In our 2005 monograph Kengo Kuma: Selected Works, celebrated architect Kengo Kuma boldly declared that his ultimate aim was to 'erase architecture' so that his buildings became one
with their surroundings. In recent years he has pursued this goal by focusing primarily on imaginative and unexpected use of materials, creating hypnotizing surfaces that evoke subtle visual
sensations by highlighting their materiality. Only by pushing a material to the limits of its capabilities does Kuma believe their true nature can be revealed. Ingenious and yet deceptively
simple, this realization represented a major turning point in his desire to give his architecture a presence beyond the merely eye-catching or sculptural.

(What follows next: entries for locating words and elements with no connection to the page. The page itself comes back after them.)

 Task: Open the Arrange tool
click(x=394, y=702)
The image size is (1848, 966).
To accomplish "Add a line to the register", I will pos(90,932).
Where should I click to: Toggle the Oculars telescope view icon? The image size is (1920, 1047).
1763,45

Material Immaterial: The New Work of Kengo Kuma presents more than thirty of the architect's recent works, including high-profile commissions such as the Suntory Museum in Tokyo and
the Ondo Civic Center in Kure; the exquisite Lotus House in Zushi; large-scale urban developments like Sanlitun Village South in Beijing; as well as tea pavilions and installations that have
exhibited in the United States, England, Italy, South Korea, China, Germany, and France, many of them never before published. The book also includes an extended essay on the evolution of the
architect s work, from the founding of Kengo Kuma and Associates in 1990 to the present. An accompanying exhibit—the first retrospective of the architect's work, also titled Material
Immaterial—displayed at the University of Illinois at Urbana-Champaign in late 2008 and will travel to locales around the world over the next two years.